Sports Direct is looking into selling several of its brands as part of its bid to become the “Selfridges of Sports”.

Founder Mike Ashley’s mission to turn the company’s standing around and to make Sports Direct more upmarket has reportedly progressed to ditching brands no longer deemed relevant to the UK market. According to sources, tennis brand Donnay and boxing brands Lonsdale and Everlast, which are currently owned by the firm, could be put up for sale this year.

The company’s senior staff are said to have been considering reducing the portfolio in order to focus on relationships with top-selling international brands such as Nike and Adidas.

The firm also plans to concentrate on its core UK business, stating in December that it “does not currently have the bandwidth to develop and manage international brands simultaneously”. The firm currently owns 17 sports brands and 11 fashion and lifestyle brands, including Slazenger, Karrimor, and the 92-year-old sports retailer Lillywhites.

Last year, Ashley announced the company’s intention to focus on premium products, and to become the “Selfridges” of sports in the next two to four years.
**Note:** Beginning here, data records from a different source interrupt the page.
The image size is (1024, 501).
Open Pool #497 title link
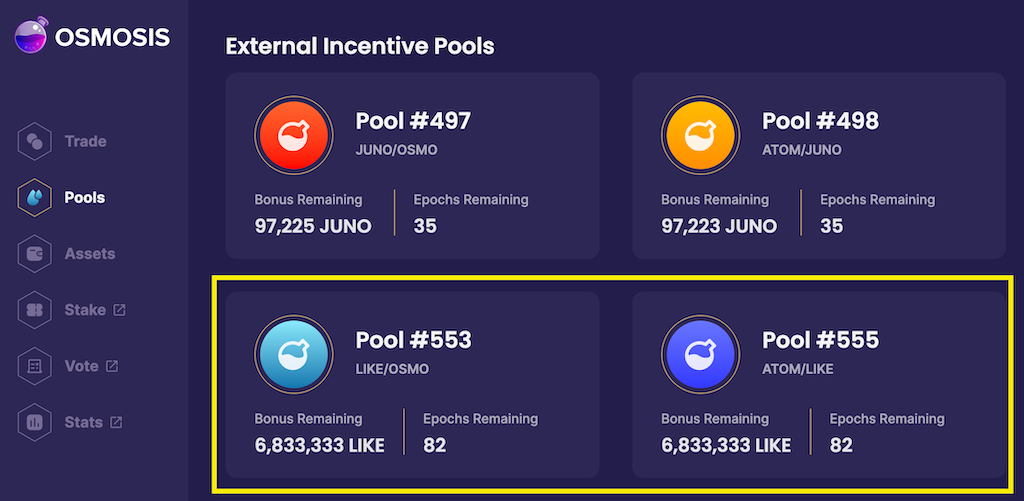[x=413, y=121]
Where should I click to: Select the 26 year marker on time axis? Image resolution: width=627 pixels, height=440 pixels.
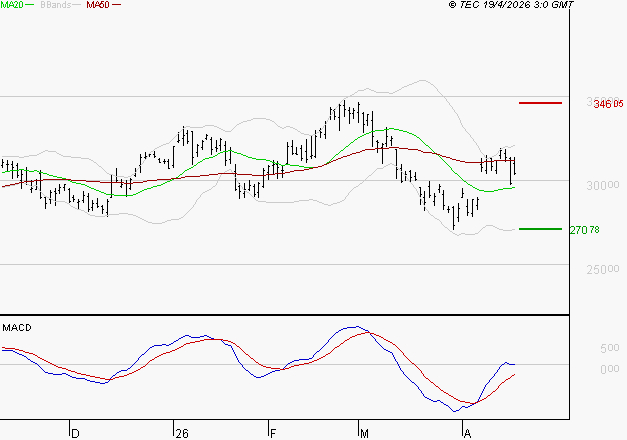click(181, 433)
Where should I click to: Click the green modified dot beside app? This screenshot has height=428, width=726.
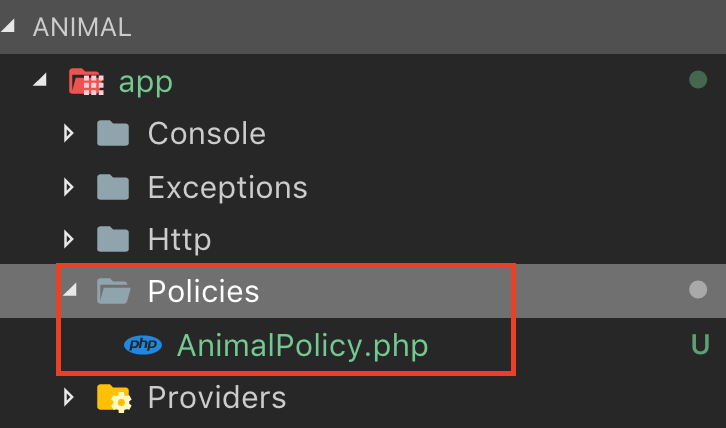tap(698, 80)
Selling some of the company’s current portfolio could allow Sports Direct can compete with JD Sports, which generally sells products with a higher price point.
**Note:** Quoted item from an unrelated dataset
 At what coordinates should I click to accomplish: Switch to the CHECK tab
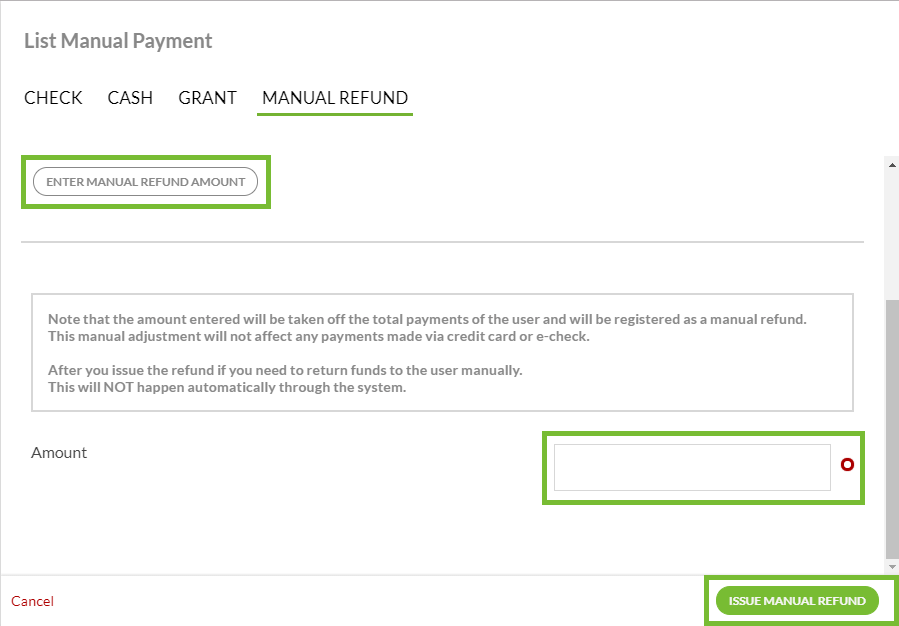(53, 98)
Last month Sports Direct successfully agreed a sale of Dunlop to Japanese buyers Sumitomo Rubber Industries for £122m, while maintaining a royalty-free licence to continue using the brand. This is said to be the first in a series of brands being offloaded to make way for the new upmarket direction.

In a statement released in December, Sports Direct said that the revenue gained from the sale of Dunlop would be put towards its “commitment to its third party brand relationships.”

It has been a tough year for Sports Direct. Following a scandal over working conditions, the company saw its pre-tax profits drop by 57 per cent in the first half of 2016.

The outlook for 2017 looks uncertain, with many investors still unhappy and the weakened currency continuing to hurt business.

However, Ashley has promised shareholders that a “360-degree review” will be led by law firm RPC this year, examining working practices, corporate governance, and communications.

Sports Direct has also commenced a share buyback programme in order to reduce the share capital of the Company.